How do the lines read from the one holding "How do I perform: Click" through the last line of the listing? Set them down exactly, pictures omitted.

→ **Supplied data**:
- Opening Delimiter -
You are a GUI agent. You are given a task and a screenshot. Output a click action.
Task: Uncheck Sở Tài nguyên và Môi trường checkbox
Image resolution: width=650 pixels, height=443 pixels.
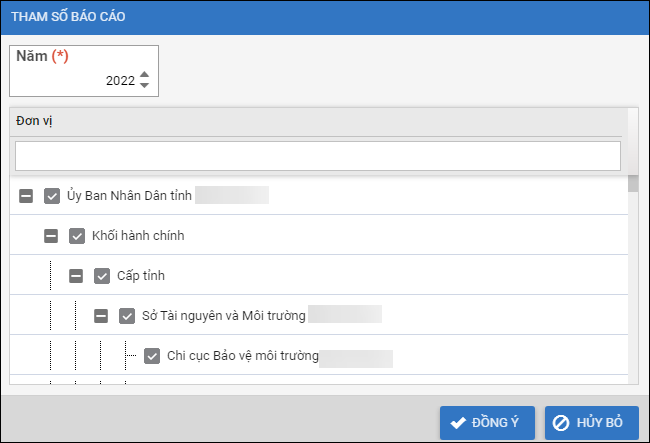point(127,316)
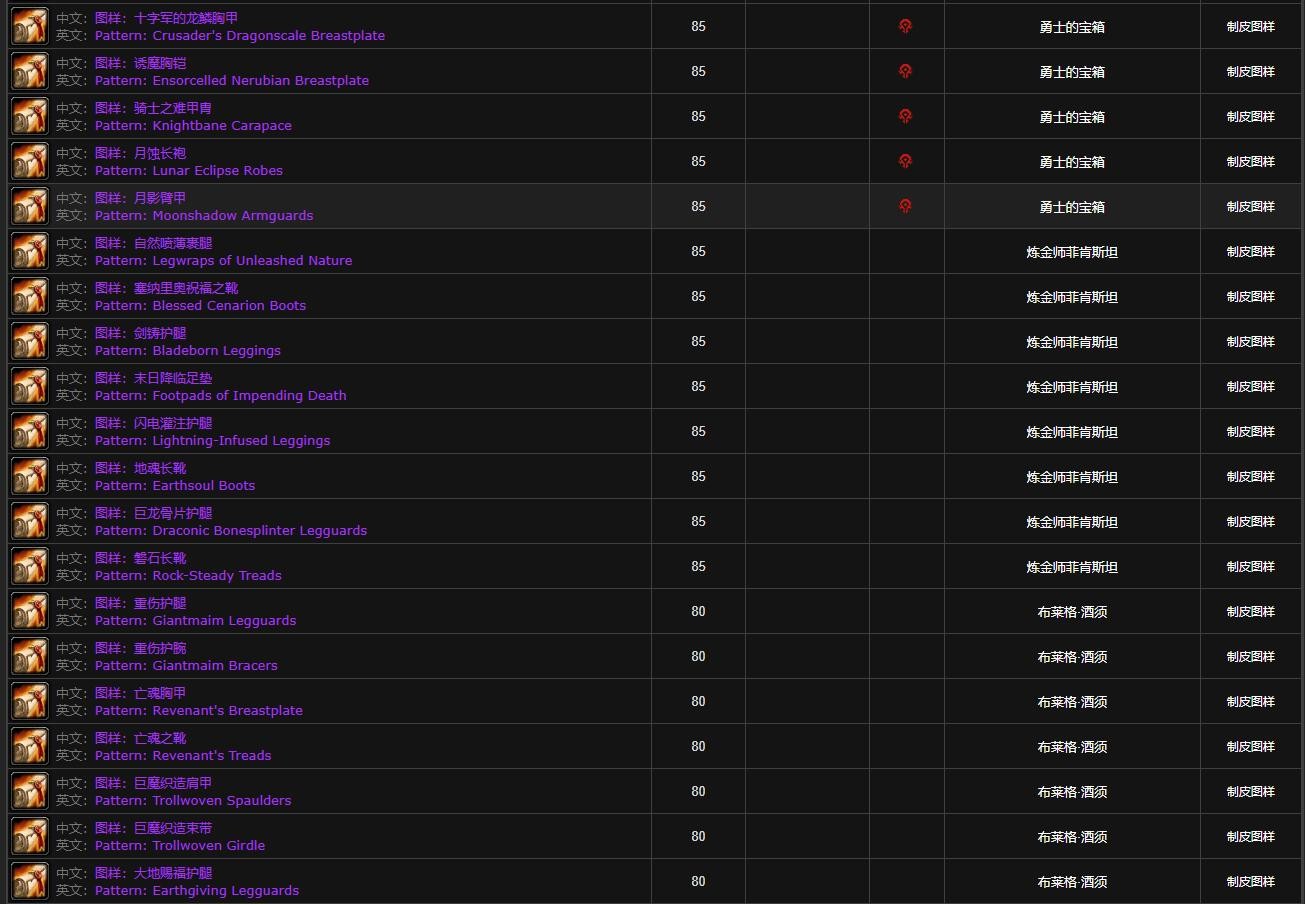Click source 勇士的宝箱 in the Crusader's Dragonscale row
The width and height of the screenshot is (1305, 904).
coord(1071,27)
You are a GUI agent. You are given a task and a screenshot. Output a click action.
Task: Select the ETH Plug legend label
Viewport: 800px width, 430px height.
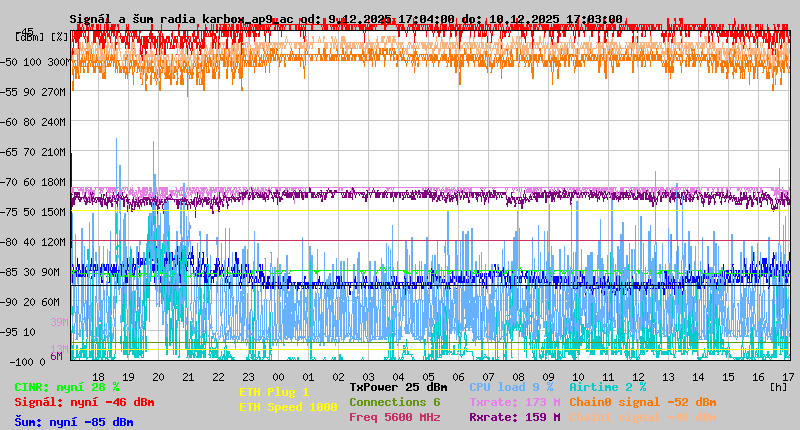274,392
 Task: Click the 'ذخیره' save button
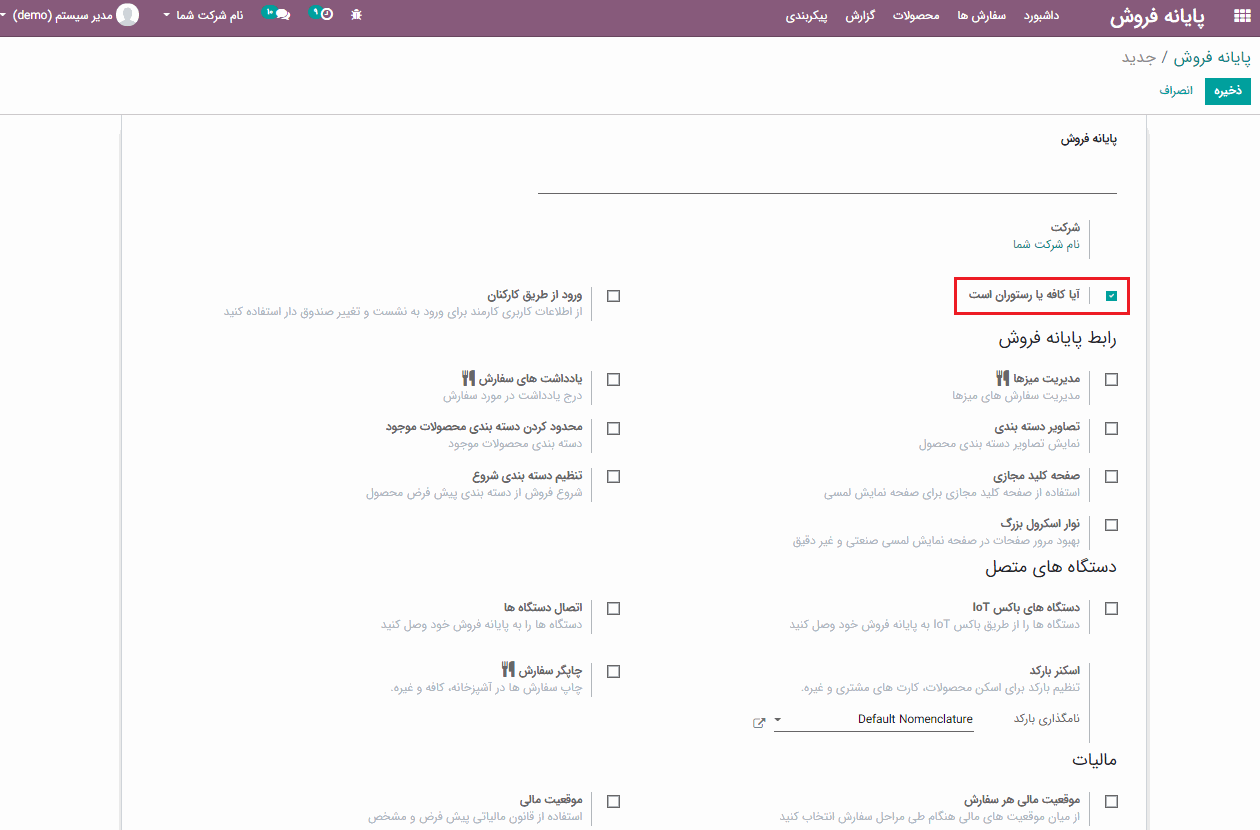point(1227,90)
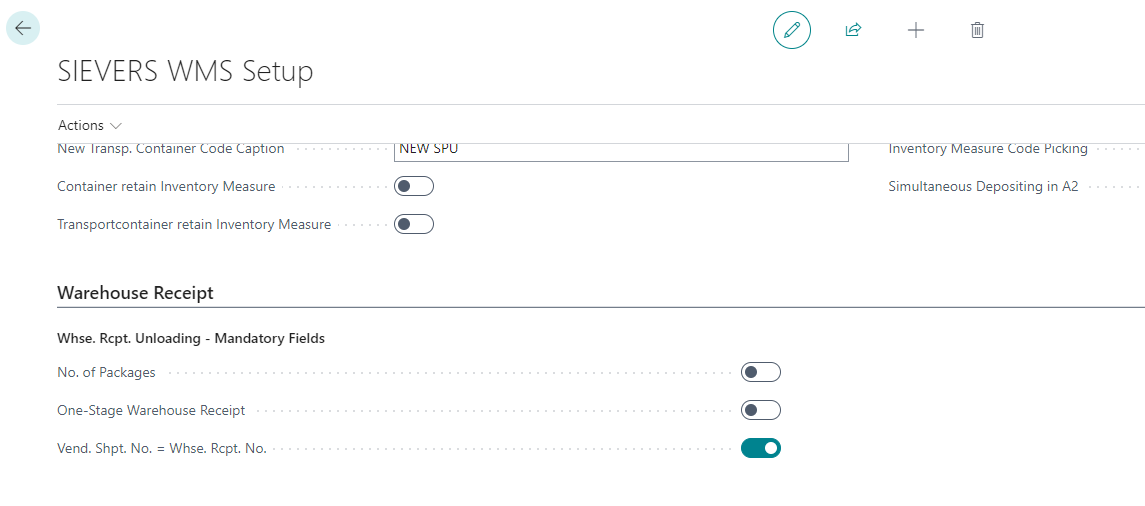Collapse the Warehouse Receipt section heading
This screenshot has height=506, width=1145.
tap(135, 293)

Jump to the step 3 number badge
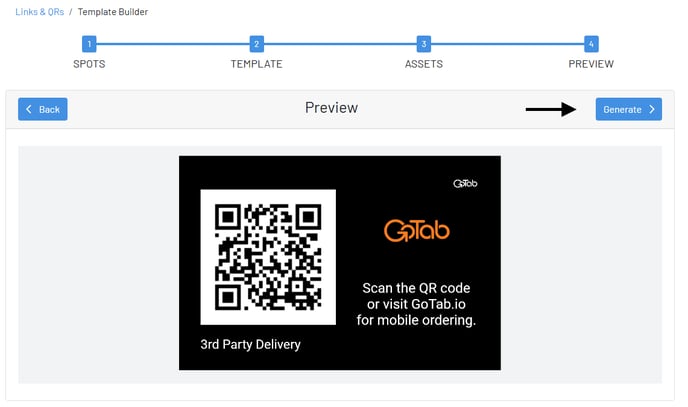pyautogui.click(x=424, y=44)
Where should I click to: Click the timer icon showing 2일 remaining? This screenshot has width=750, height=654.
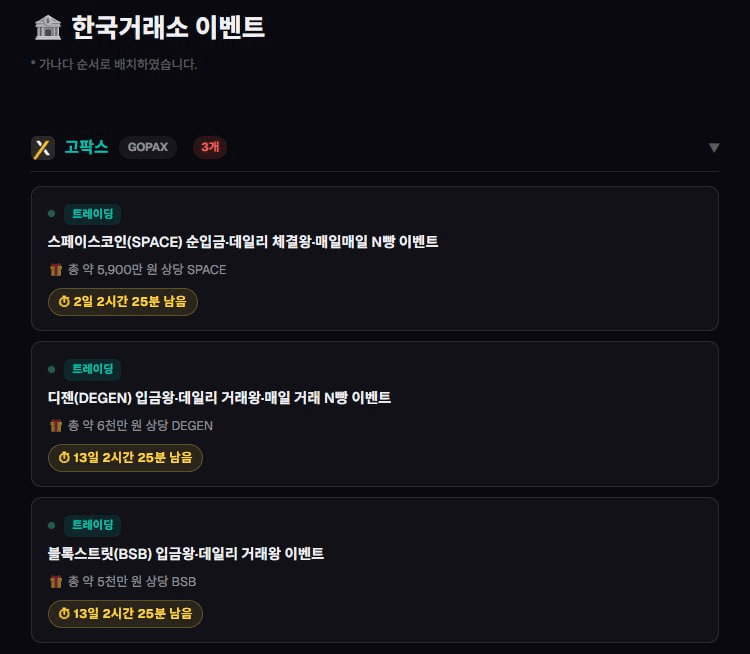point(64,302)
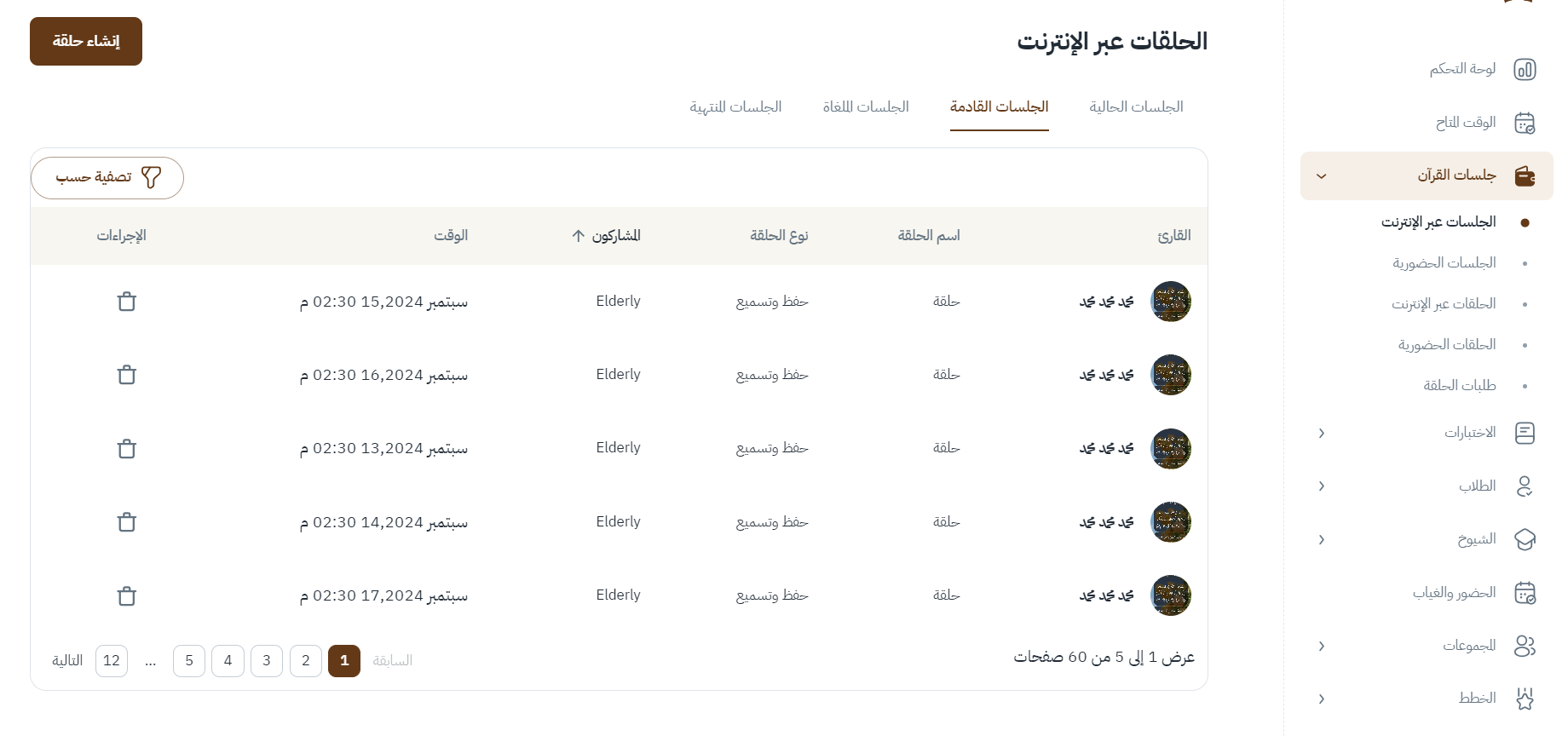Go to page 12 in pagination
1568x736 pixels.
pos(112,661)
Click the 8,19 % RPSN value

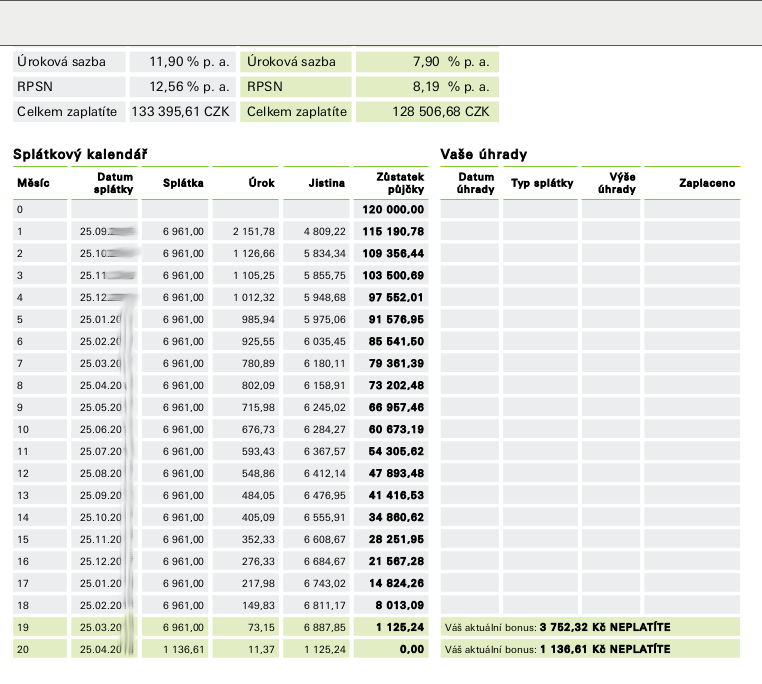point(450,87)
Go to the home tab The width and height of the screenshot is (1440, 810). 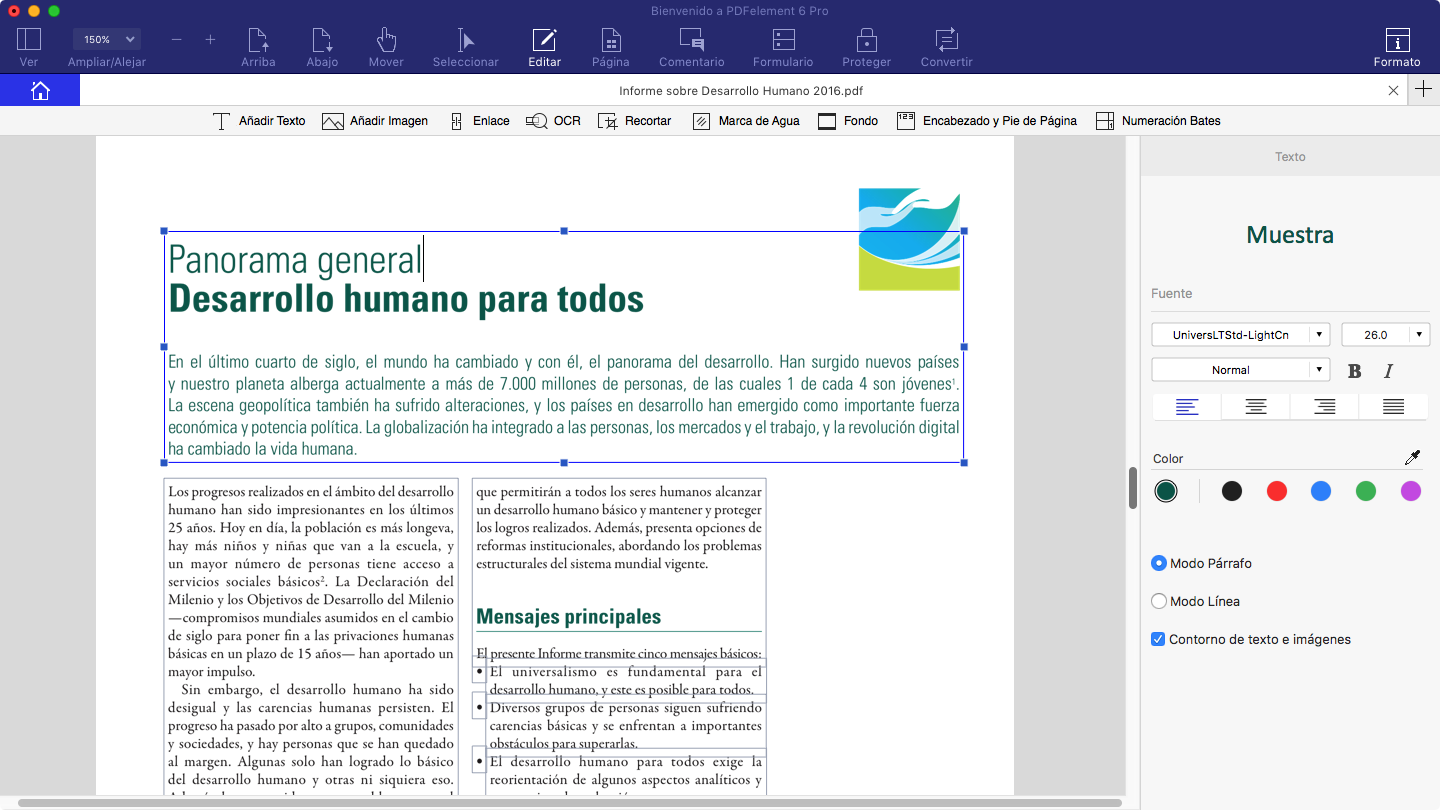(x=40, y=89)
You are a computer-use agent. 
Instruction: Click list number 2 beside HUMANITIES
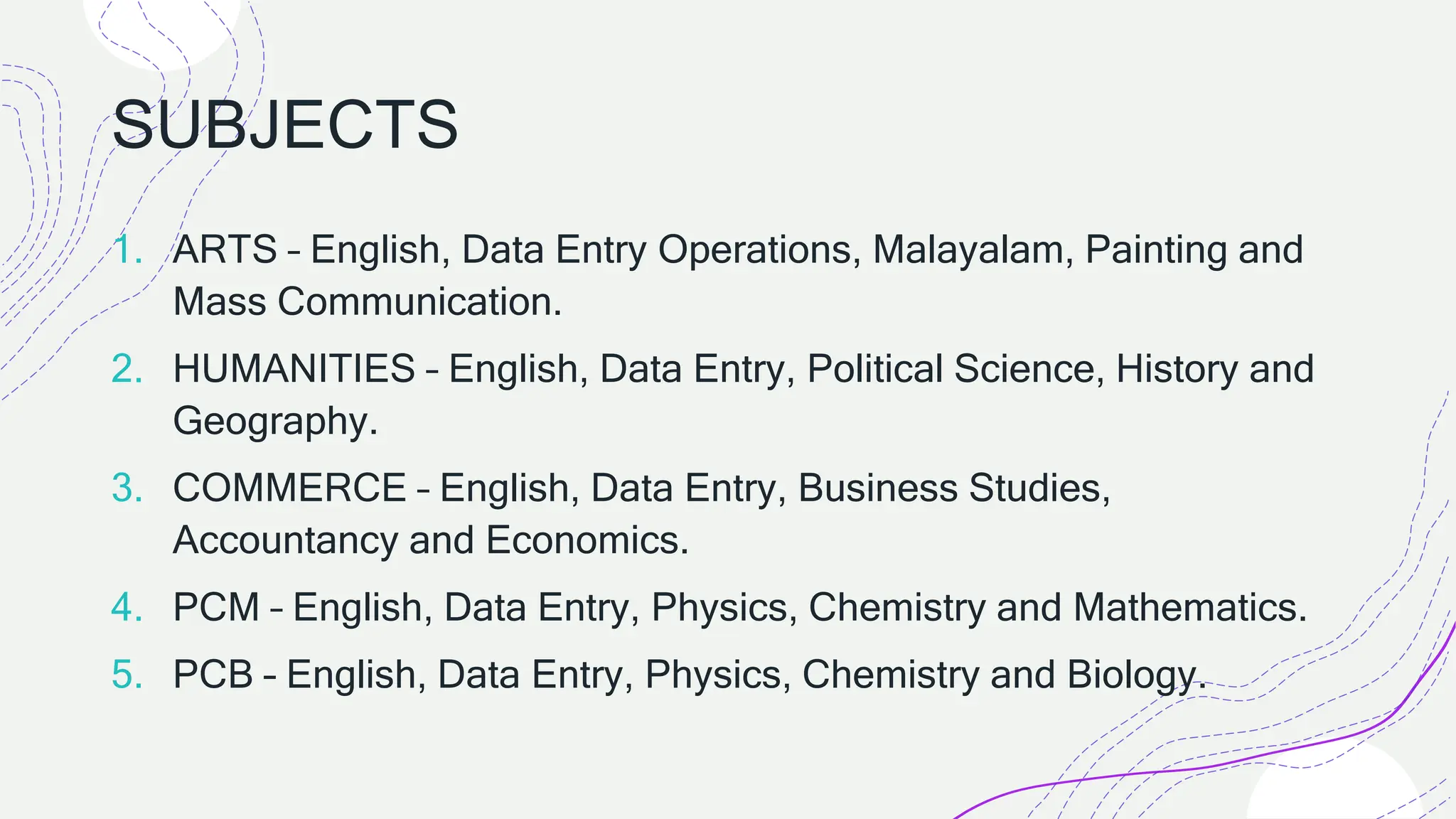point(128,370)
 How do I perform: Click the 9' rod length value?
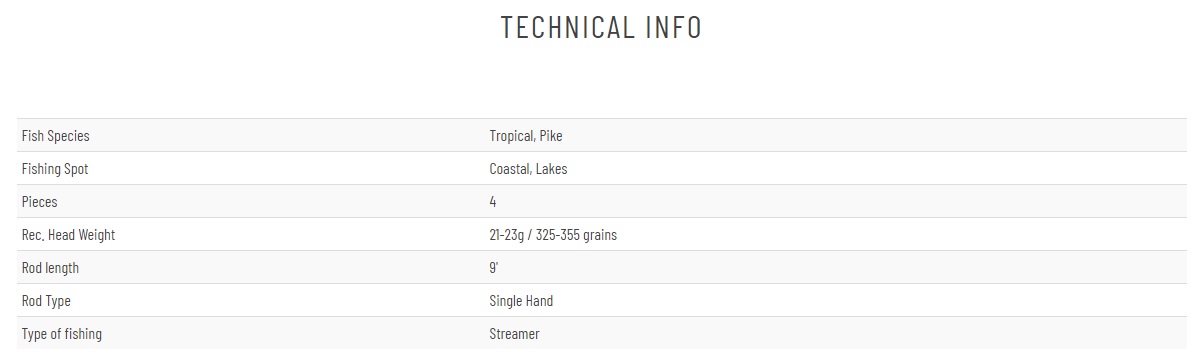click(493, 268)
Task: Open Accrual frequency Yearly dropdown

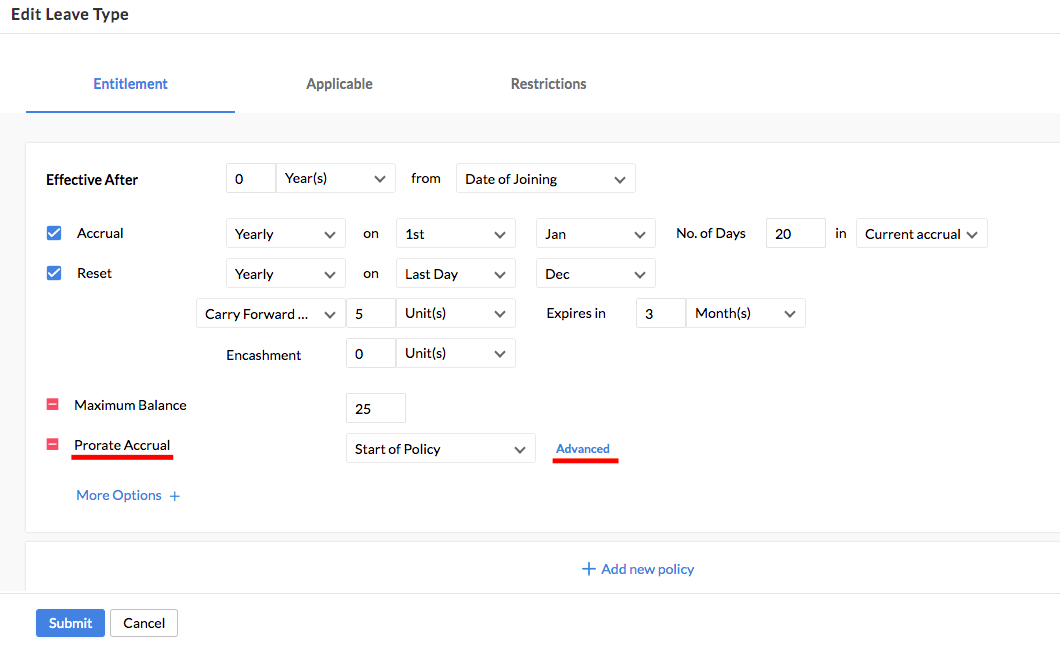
- Closing Delimiter -
→ **Expected answer**:
 How do I perform: Click the 9' rod length value?
click(493, 268)
Task: Open Accrual frequency Yearly dropdown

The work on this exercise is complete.